The sense of deflation that occurs in a five-game series can be seen in the results when we quantify wins/losses on a game-by-game basis. Simply put, an event horizon just clicks into place in Game Four which pushes things inexorably in the direction of the winning team. The aggregate record in Games Four & Five of a five-game series is as starkly dominating as you can get without an outright sweep: 54 wins for the eventual champ, vs. just three for the eventual chump.
THERE are some mildly interesting sub-patterns that emerge in the constricted world of the five-game series, which we'll briefly examine. The Snakes' pattern (splitting on the road, swept at home) has happened only three times previously, all of them involving the Yankees as the winning team (1941, downing the Dodgers; 1949, rinsing and repeating with Brooklyn; and 1961, ripping the Reds a new one in their home park).
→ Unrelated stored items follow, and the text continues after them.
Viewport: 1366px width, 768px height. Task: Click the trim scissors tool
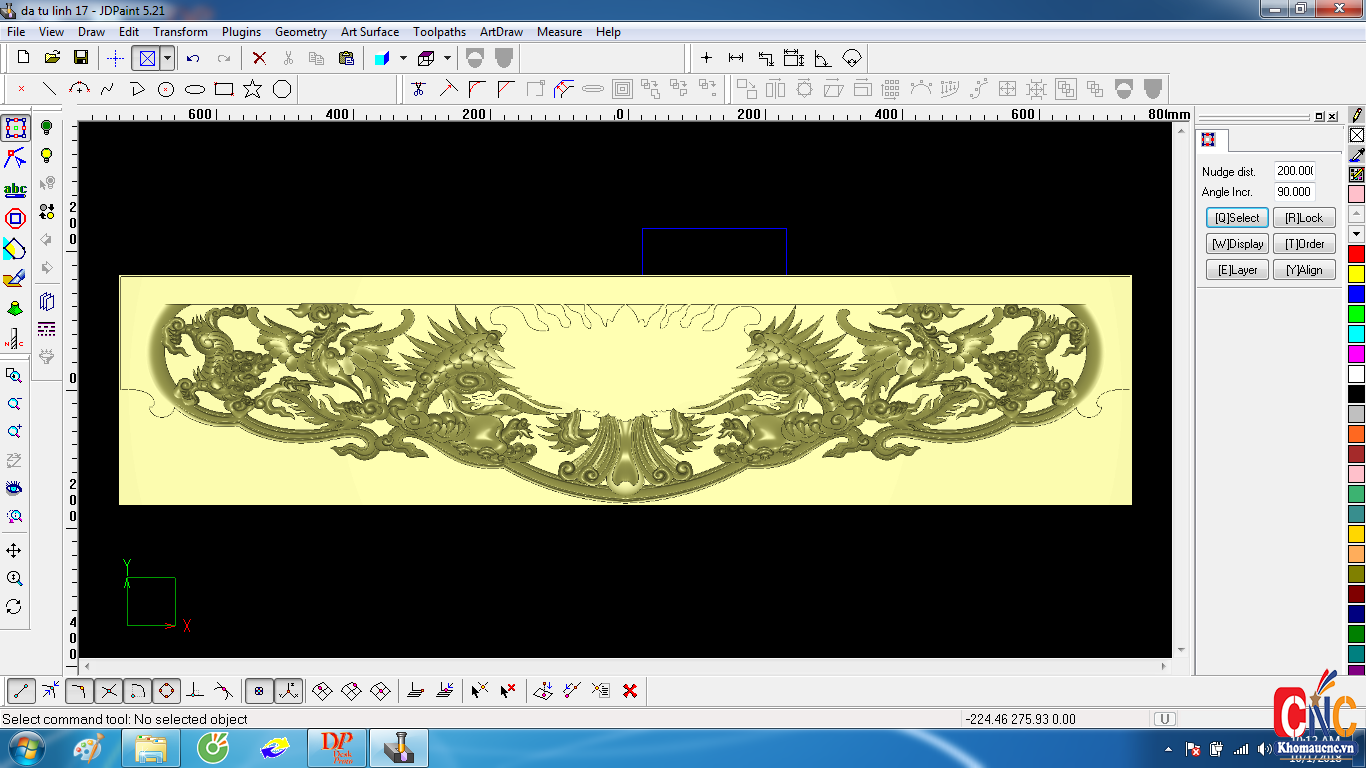pyautogui.click(x=418, y=89)
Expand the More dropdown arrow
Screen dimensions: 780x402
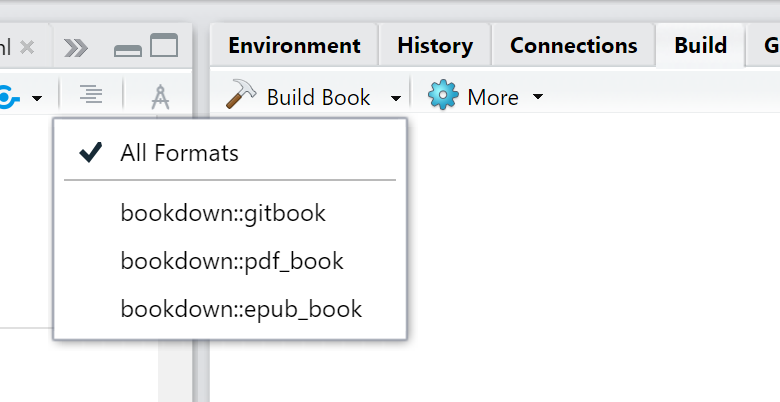coord(538,98)
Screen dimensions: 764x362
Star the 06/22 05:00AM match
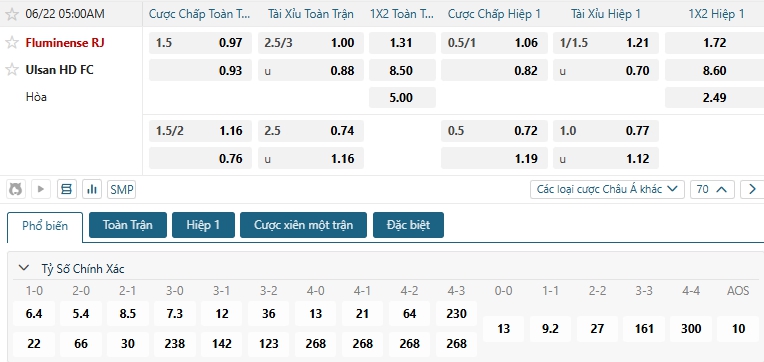pos(12,14)
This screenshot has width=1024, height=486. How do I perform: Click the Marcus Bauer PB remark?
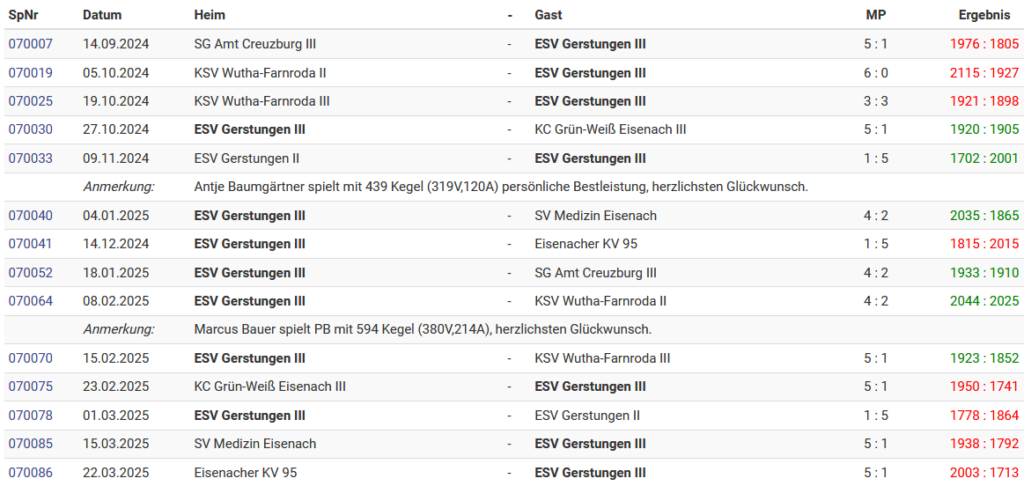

Another dramatic pattern--drop the first game and win four straight--has also happened only four times: in 1915 (Red Sox over Phillies), 1942 (Cards over the Yankees), 1969 (Mets shock the O's and the world), and 1983 (O's take to the Phillies).
Rarer still is the "win first three, drop Game Four, win Game Five" scenario--shared only by the 1910 Philadelphia A's, the 1937 Yankees, and the 1970 Orioles.
Nine teams have won the first two games, lost the third, and won the last two--we'll let you pick those out for yourself from the table above.
BUT these sub-patterns don't really deflect us from the fact that the five-game World Series is just a collection point for an escalating (and simultaneously deflating) sense of lost opportunity. The teams that win and their fan base are, of course, extremely happy, but years later they're likely to have a much fuzzier sense of how and why their teams won. That's because the win came a bit too easily: the sense of competition has been stunted, leaving a mental wasteland that is inextricably intertwined with the desiccated landscape of the "five-game ghetto."
It's been five years since the most recent five-game series; the longest span of time between such series is thirteen years (1916 to 1929). That sounds about right: let's cross fingers that we don't see another one until at least 2036...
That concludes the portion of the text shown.